*What is being asked:*
Give again, word for word, the line holding "Click the Sales $24,259 card" and every line after it through the end of the data below. Omit pictures.

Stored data
■ ■ ■ ■ ■ ■ ■

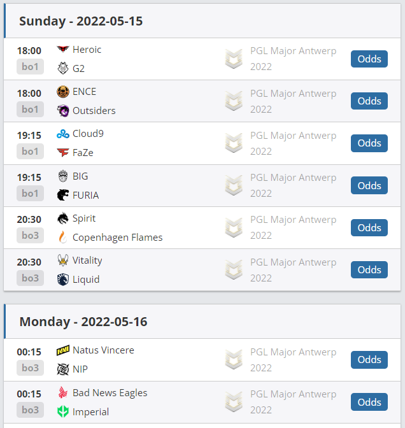Click the G2 team logo
405x428 pixels.
pos(62,68)
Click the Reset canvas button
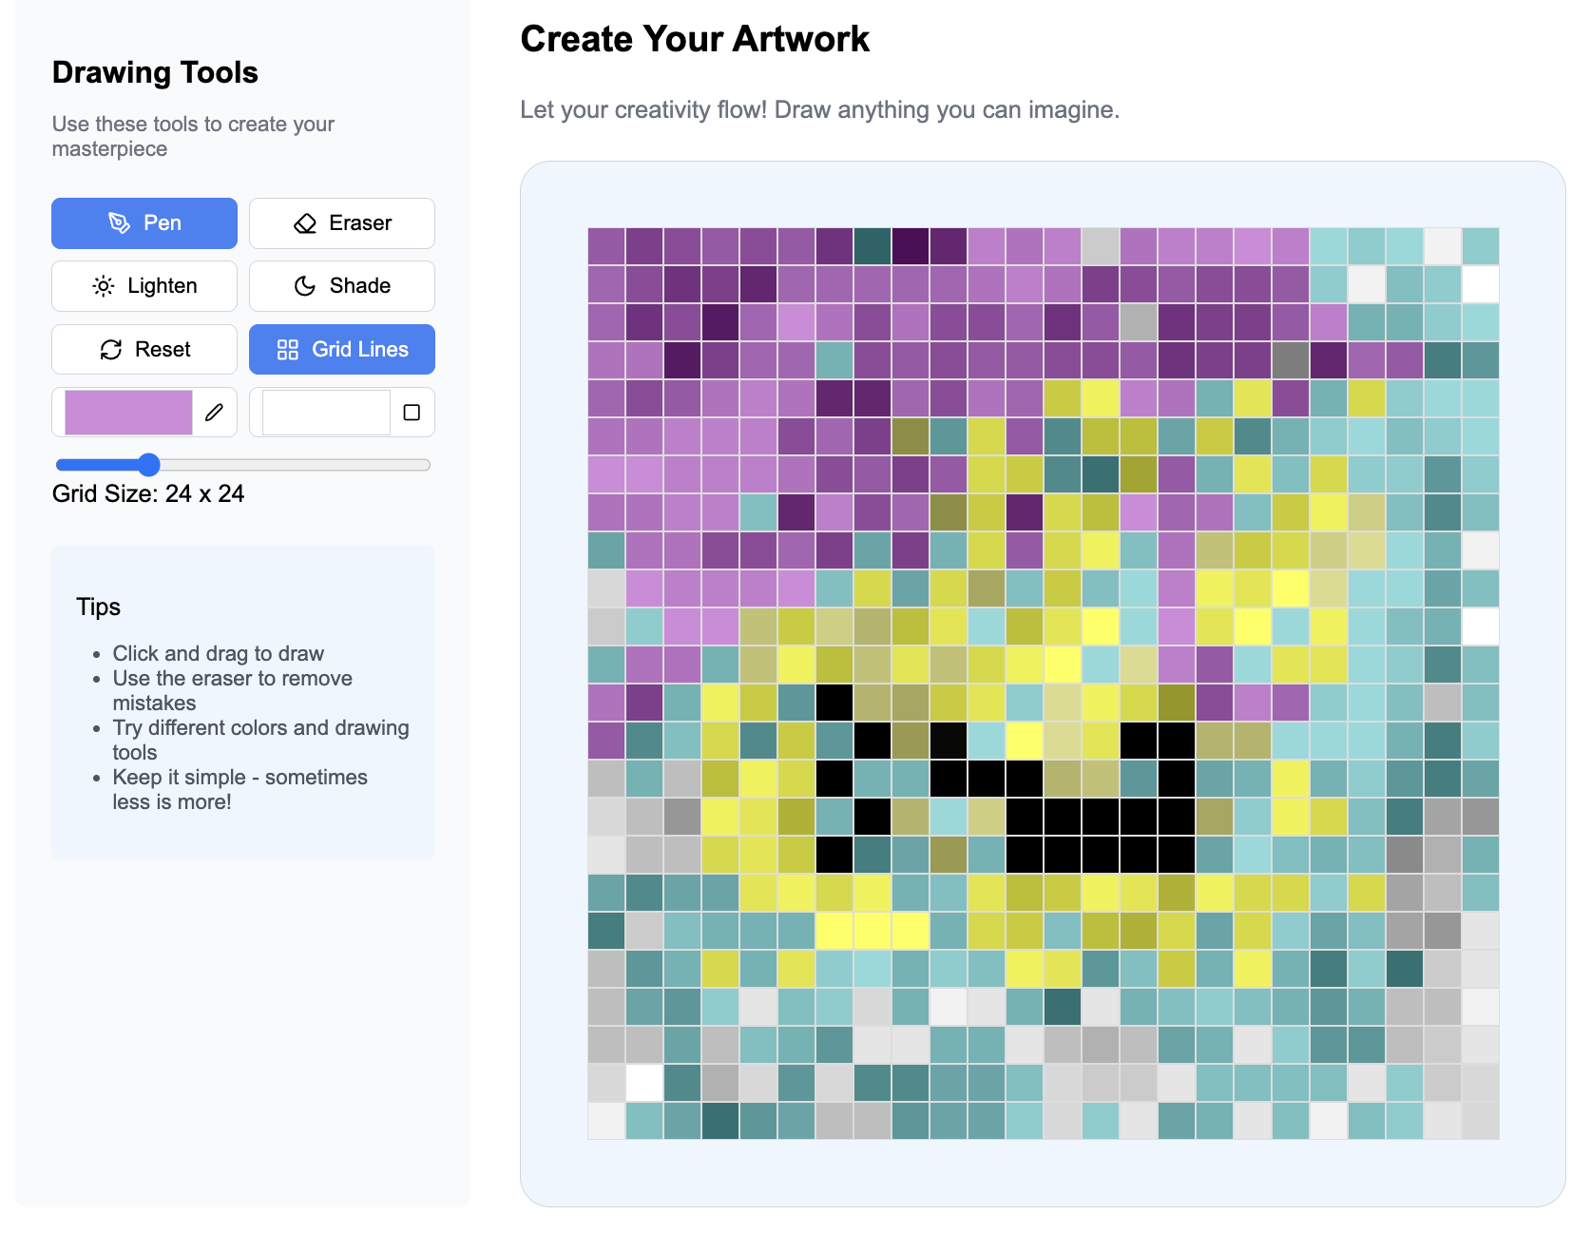The width and height of the screenshot is (1572, 1234). 144,350
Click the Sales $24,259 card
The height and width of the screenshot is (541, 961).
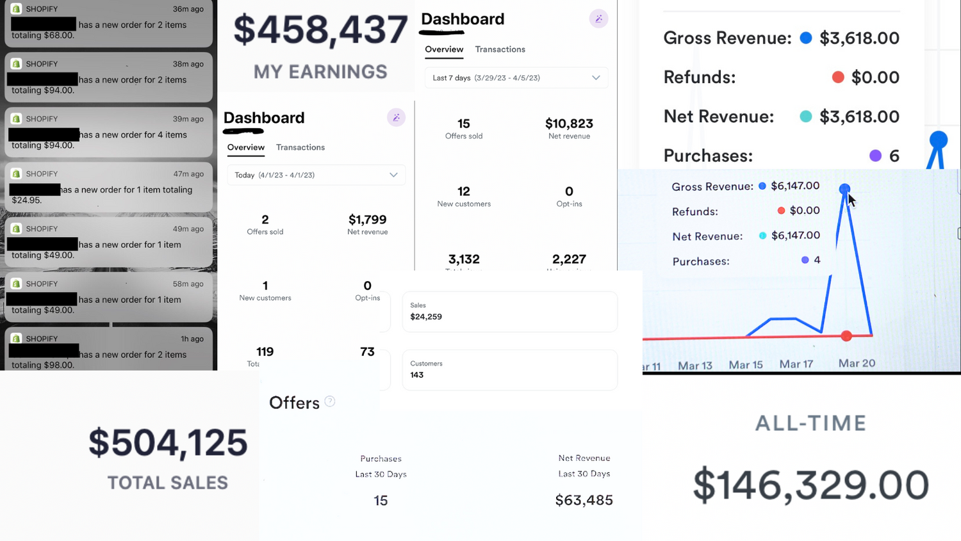[509, 312]
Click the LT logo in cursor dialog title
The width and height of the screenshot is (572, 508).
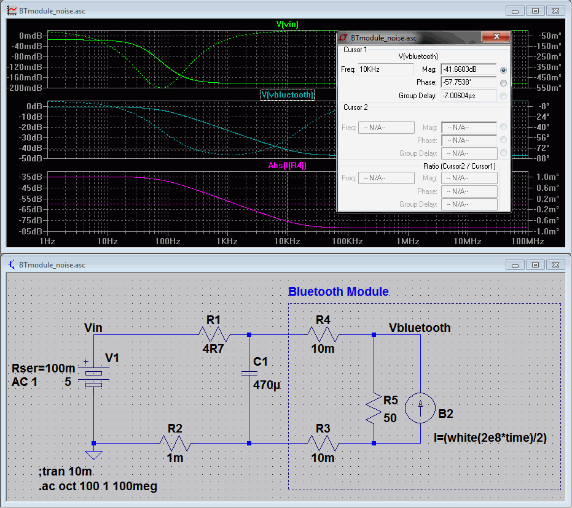344,37
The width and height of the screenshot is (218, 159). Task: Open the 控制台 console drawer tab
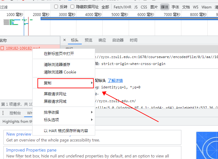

■ ■ ■ ■ ■ ■ ■

*The completed task:*
Click the Sales $24,259 card
The height and width of the screenshot is (541, 961).
[509, 312]
Click the LT logo in cursor dialog title
The width and height of the screenshot is (572, 508).
344,37
The width and height of the screenshot is (218, 159). Task: Open the 控制台 console drawer tab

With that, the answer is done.